### Aim of the exercise
In the Pacemaker thread, which cluster_name is set in the quoted corosync.conf file?

### Exercise text
=== Begin Enclosure ===

[ClusterLabs] Pacemaker stopped monitoring the resource
Ken Gaillot
kgaillot at redhat.com
Fri Sep 1 17:45:34 EDT 2017
On Fri, 2017-09-01 at 15:06 +0530, Abhay B wrote:
> Are you sure the monitor stopped? Pacemaker only logs
> recurring monitors
> when the status changes. Any successful monitors after this
> wouldn't be
> logged.
>
> Yes. Since there were no logs which said "RecurringOp: Start
> recurring monitor" on the node after it had failed.
> Also there were no logs for any actions pertaining to
> The problem was that even though the one node was failing, the
> resources were never moved to the other node(the node on which I
> suspect monitoring had stopped).
>
>
> There are a lot of resource action failures, so I'm not sure
> where the
> issue is, but I'm guessing it has to do with
> migration-threshold=1 --
> once a resource has failed once on a node, it won't be allowed
> back on
> that node until the failure is cleaned up. Of course you also
> have
> failure-timeout=1s, which should clean it up immediately, so
> I'm not
> sure.
>
>
> migration-threshold=1
> failure-timeout=1s
>
> cluster-recheck-interval=2s
>
>
> first, set "two_node:
> 1" in corosync.conf and let no-quorum-policy default in
> pacemaker
>
>
> This is already configured.
> # cat /etc/corosync/corosync.conf
> totem {
> version: 2
> secauth: off
> cluster_name: SVSDEHA
> transport: udpu
> token: 5000
> }
>
>
> nodelist {
> node {
> ring0_addr: 2.0.0.10
> nodeid: 1
> }
>
>
> node {
> ring0_addr: 2.0.0.11
> nodeid: 2
> }
> }
>
>
> quorum {
> provider: corosync_votequorum
> two_node: 1
> }
>
>
> logging {
> to_logfile: yes
> logfile: /var/log/cluster/corosync.log
> to_syslog: yes
> }
>
>
> let no-quorum-policy default in pacemaker; then,
> get stonith configured, tested, and enabled
>
>
> By not configuring no-quorum-policy, would it ignore quorum for a 2
> node cluster?

=== End Enclosure ===

### Dataset content
=== Begin Enclosure ===

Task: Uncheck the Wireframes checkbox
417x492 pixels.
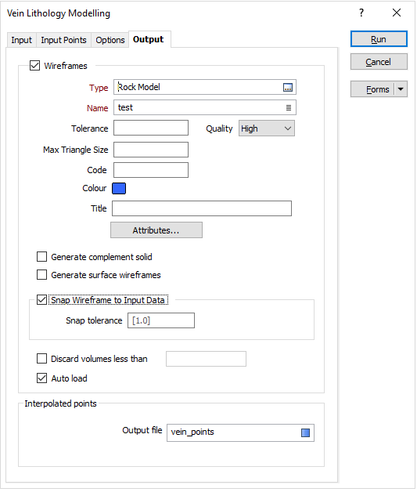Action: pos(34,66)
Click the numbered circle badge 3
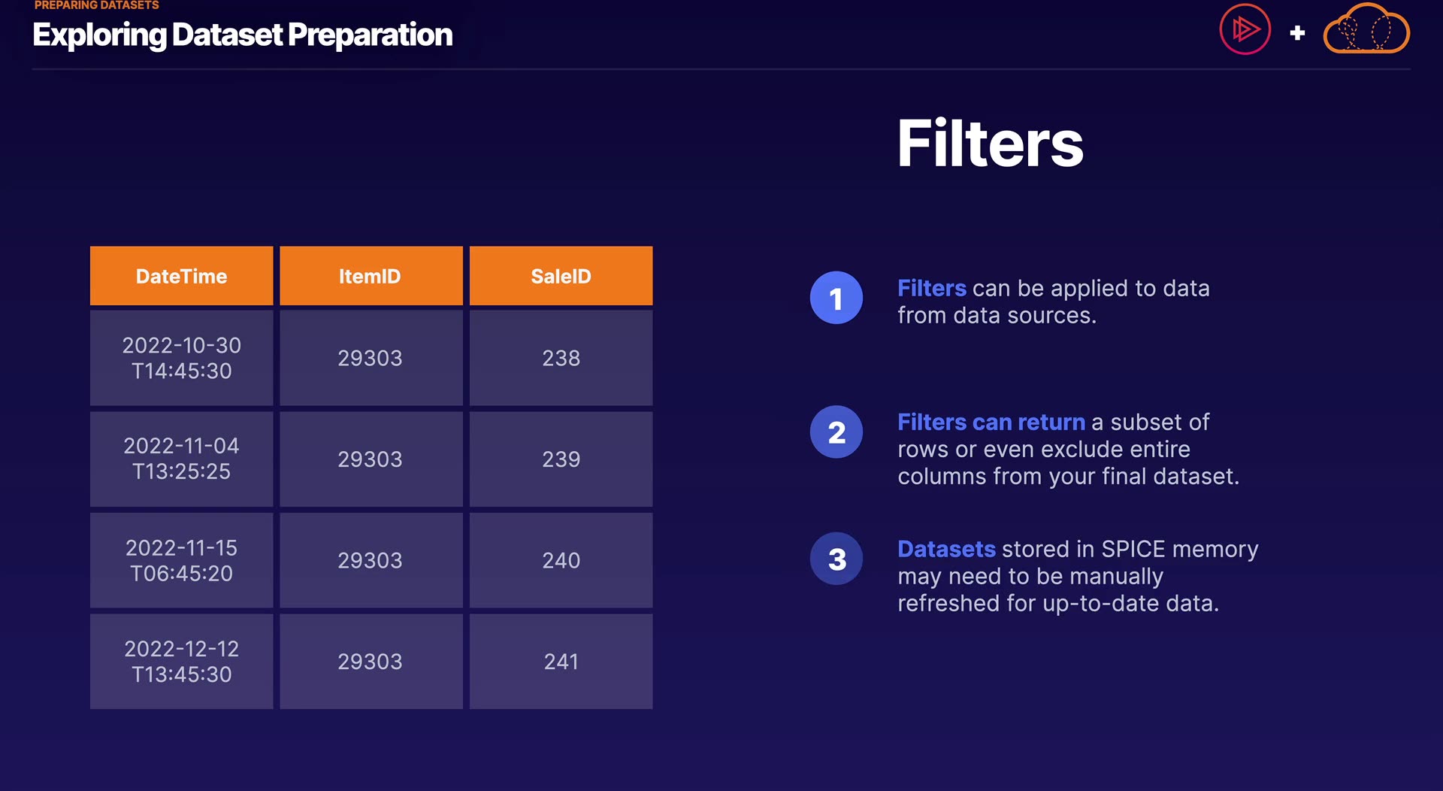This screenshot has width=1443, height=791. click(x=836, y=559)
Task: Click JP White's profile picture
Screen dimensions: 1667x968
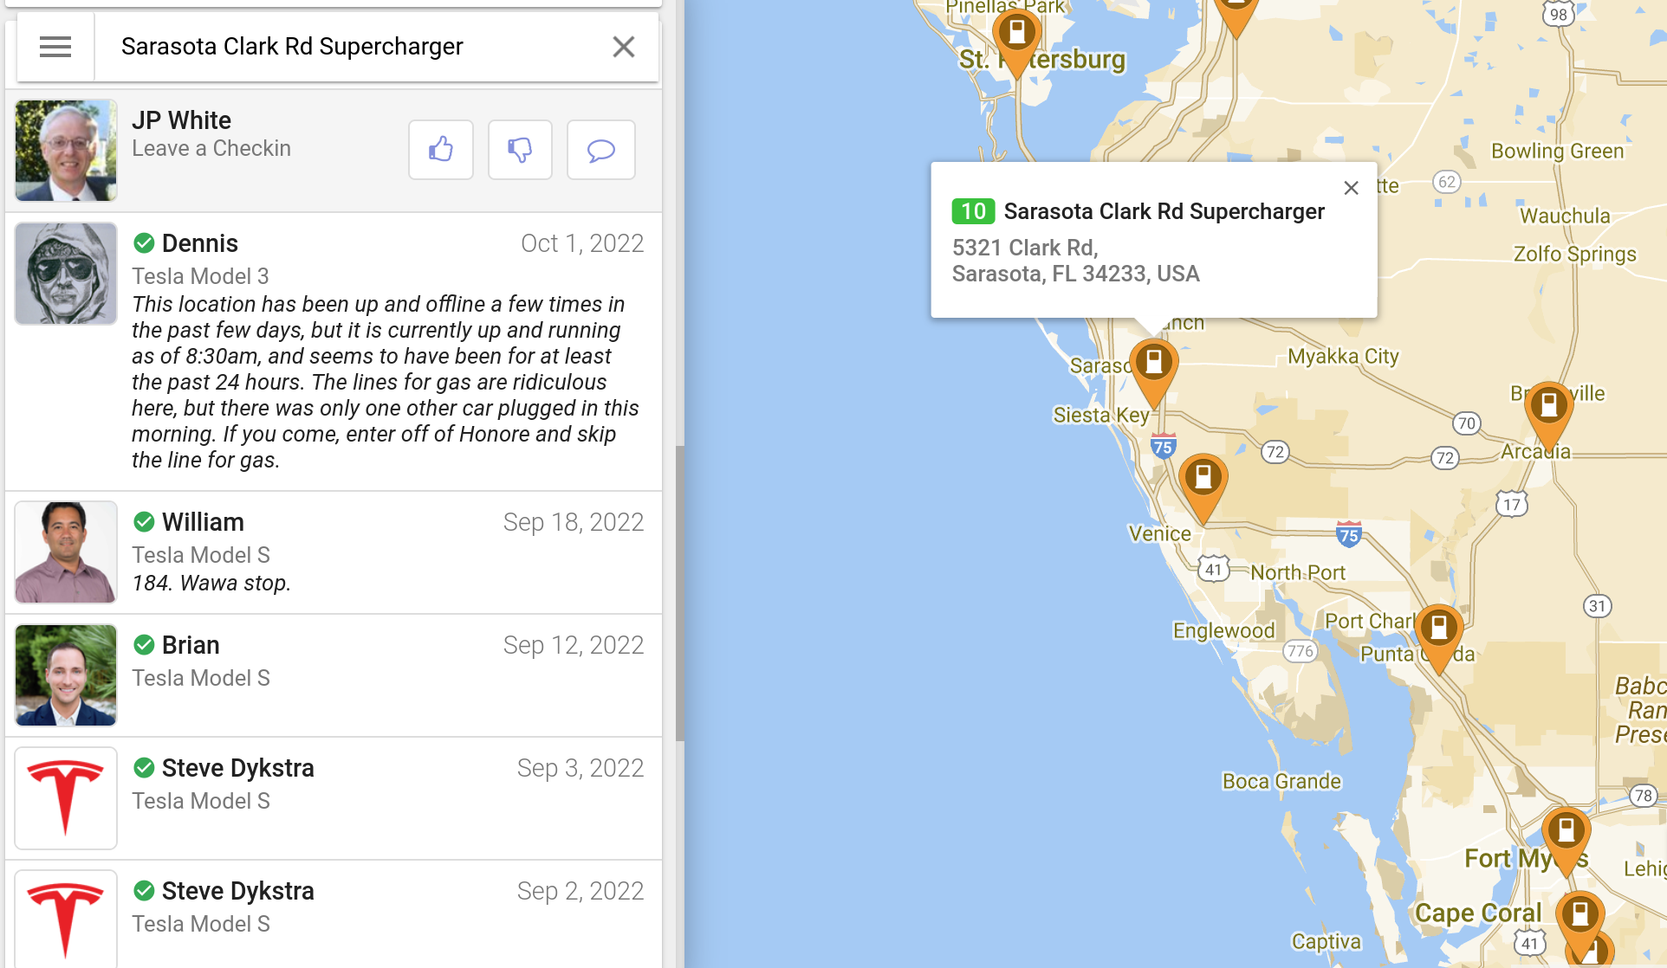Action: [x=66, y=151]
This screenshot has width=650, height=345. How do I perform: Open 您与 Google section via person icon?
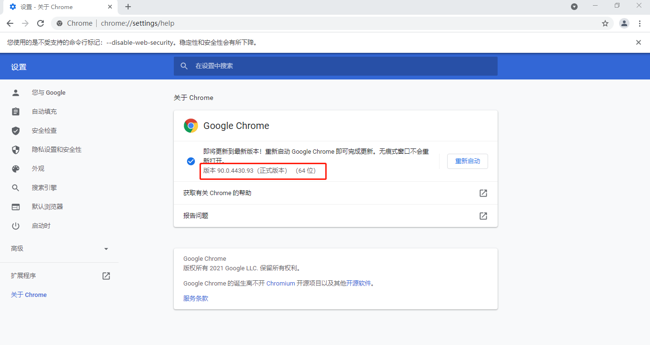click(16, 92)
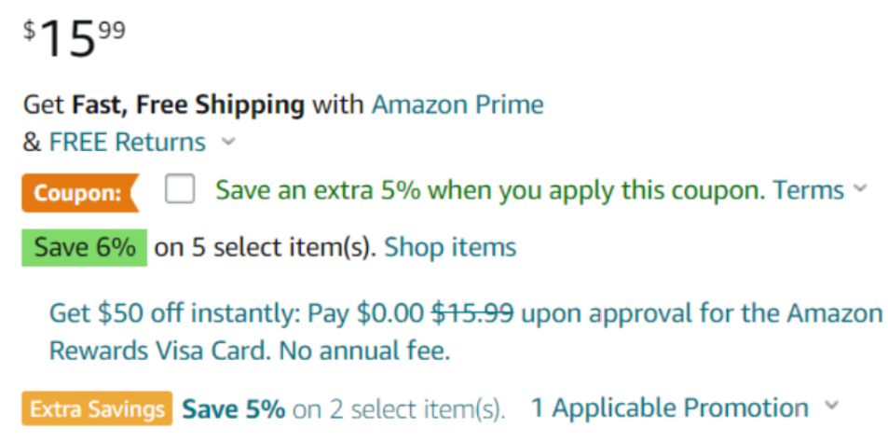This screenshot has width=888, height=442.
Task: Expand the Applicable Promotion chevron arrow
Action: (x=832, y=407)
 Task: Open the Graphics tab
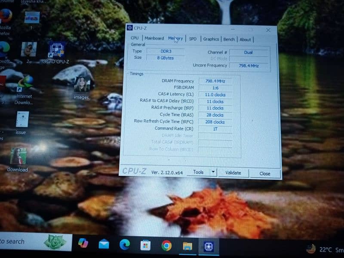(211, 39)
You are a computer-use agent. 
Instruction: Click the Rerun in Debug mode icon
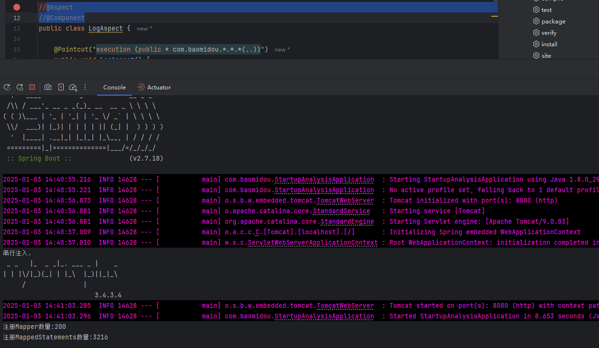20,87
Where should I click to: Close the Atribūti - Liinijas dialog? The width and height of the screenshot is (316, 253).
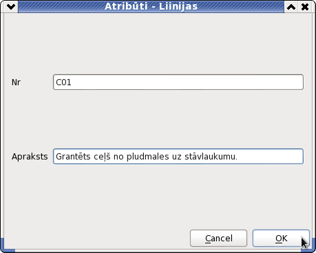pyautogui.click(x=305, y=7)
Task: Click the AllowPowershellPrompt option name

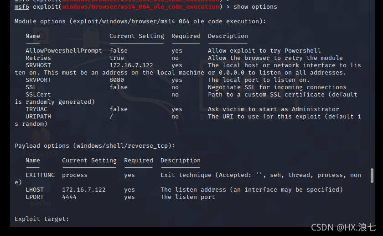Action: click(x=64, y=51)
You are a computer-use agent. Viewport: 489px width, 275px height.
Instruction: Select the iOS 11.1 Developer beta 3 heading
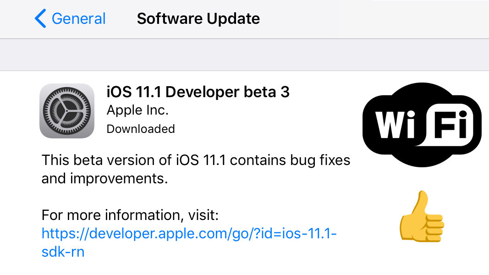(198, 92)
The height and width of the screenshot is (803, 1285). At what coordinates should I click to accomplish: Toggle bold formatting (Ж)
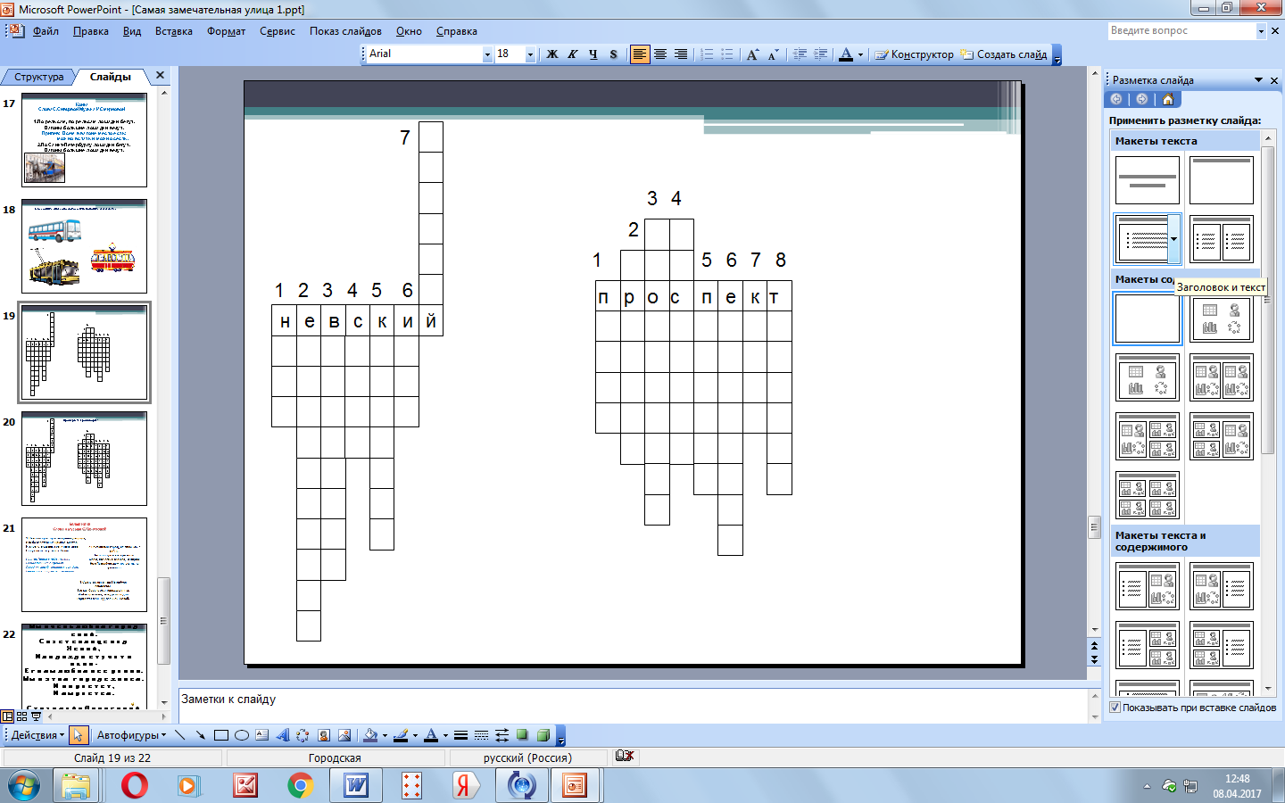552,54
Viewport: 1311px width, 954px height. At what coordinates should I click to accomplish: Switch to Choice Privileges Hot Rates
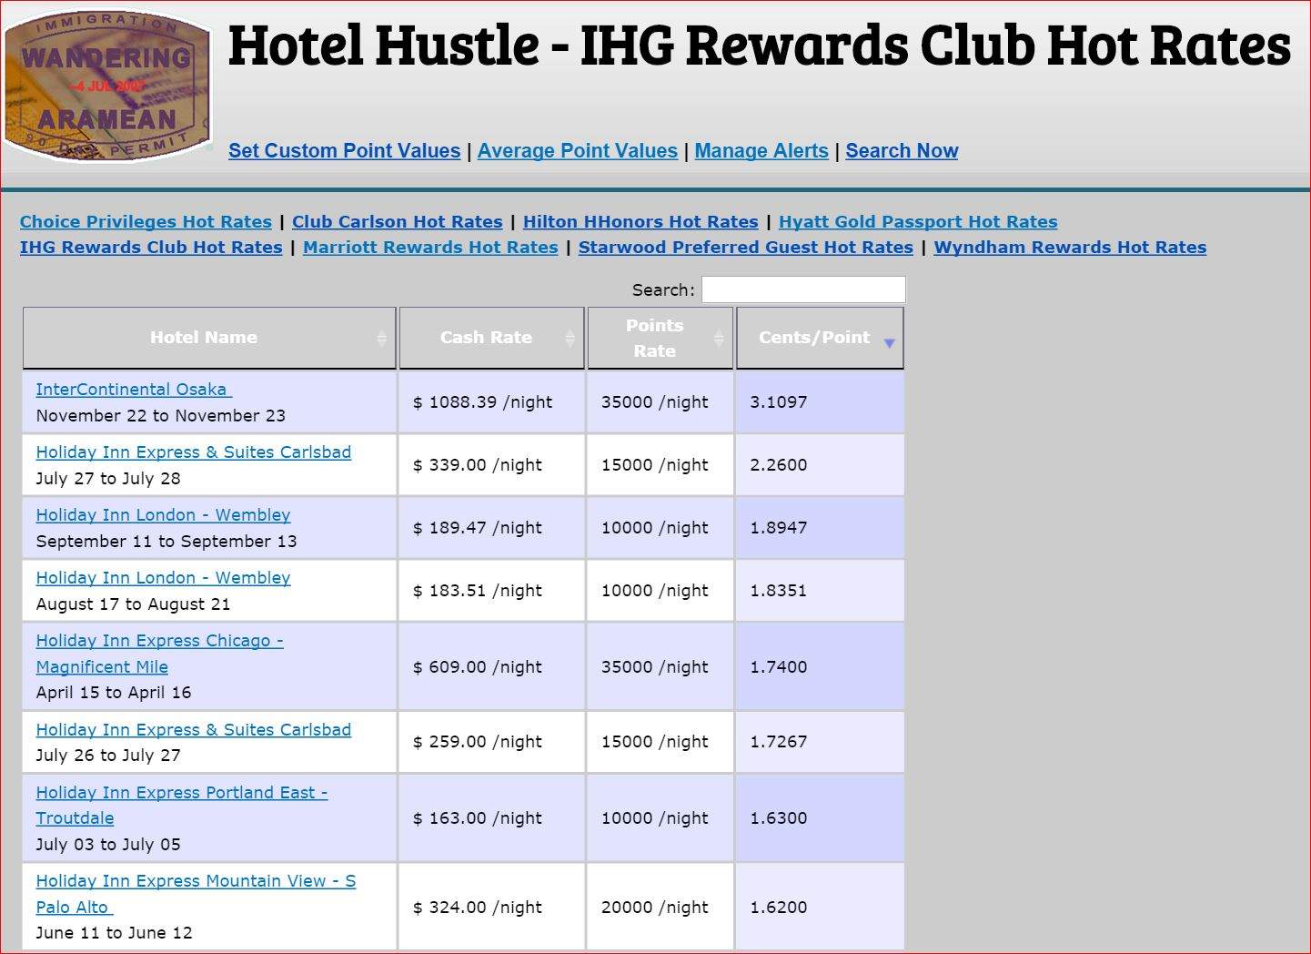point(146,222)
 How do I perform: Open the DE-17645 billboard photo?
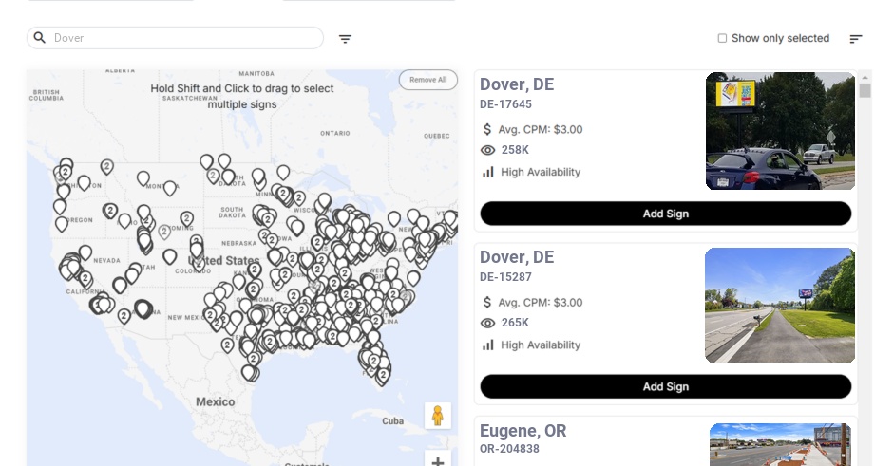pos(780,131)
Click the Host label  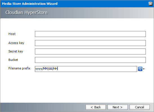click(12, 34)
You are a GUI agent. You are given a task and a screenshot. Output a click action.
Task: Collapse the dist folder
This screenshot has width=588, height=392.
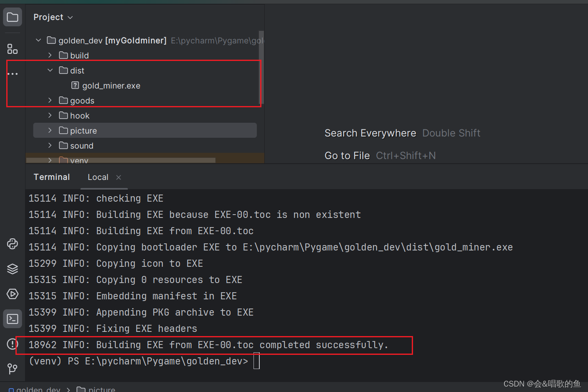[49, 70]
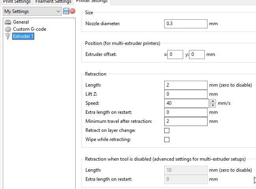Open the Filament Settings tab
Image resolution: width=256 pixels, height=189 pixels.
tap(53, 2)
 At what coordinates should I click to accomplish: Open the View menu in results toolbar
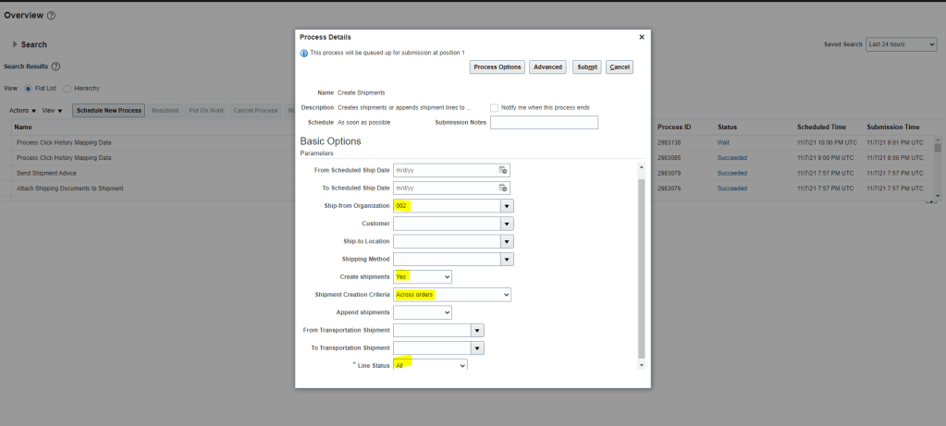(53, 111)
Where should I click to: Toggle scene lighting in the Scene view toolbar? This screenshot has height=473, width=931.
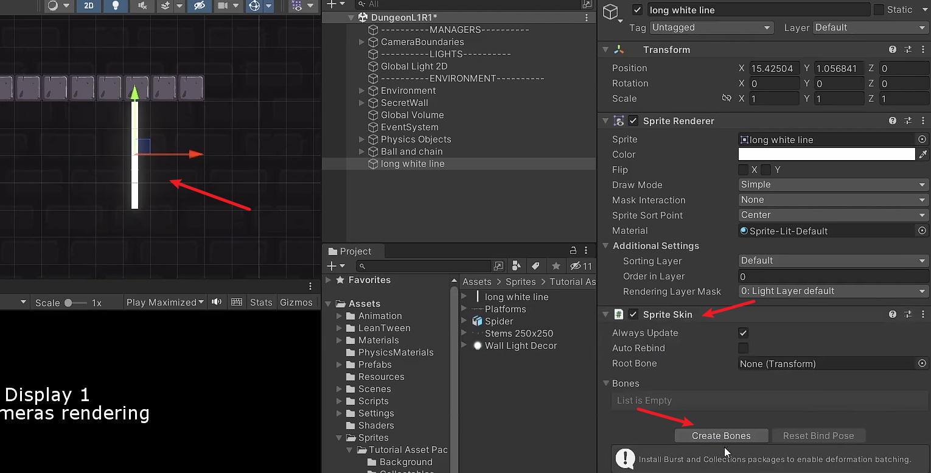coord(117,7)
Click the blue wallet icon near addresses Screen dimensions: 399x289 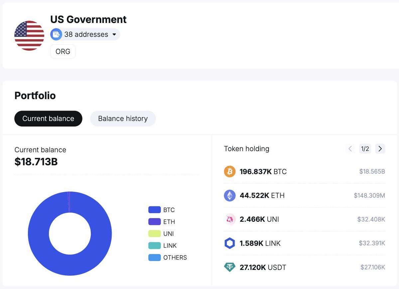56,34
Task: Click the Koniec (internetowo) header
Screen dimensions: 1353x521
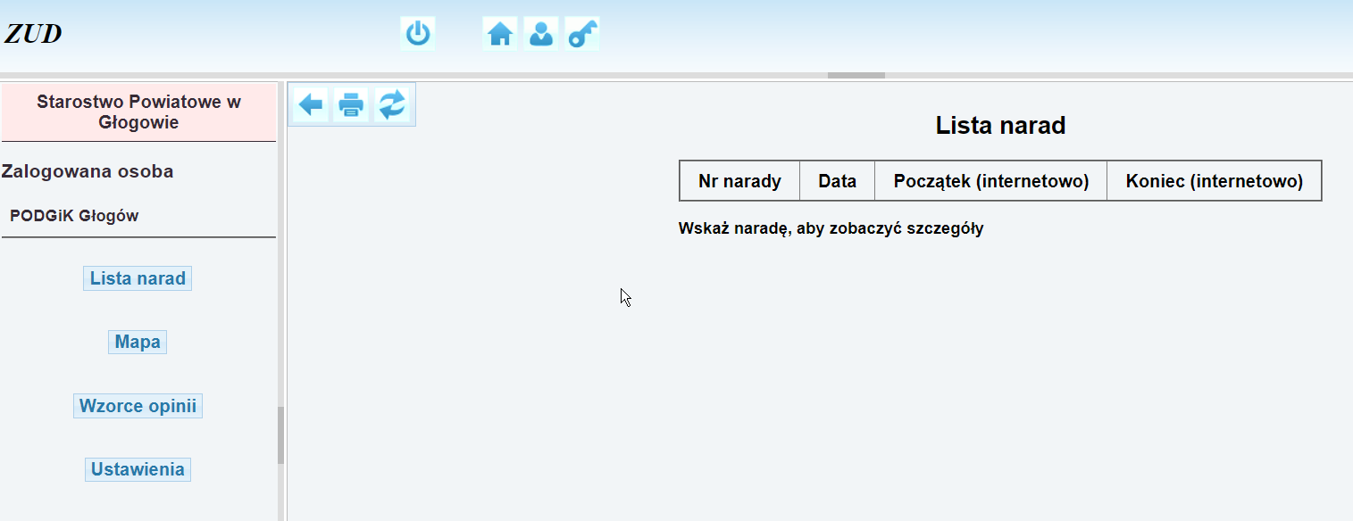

=== End Enclosure ===

### Written response
SVSDEHA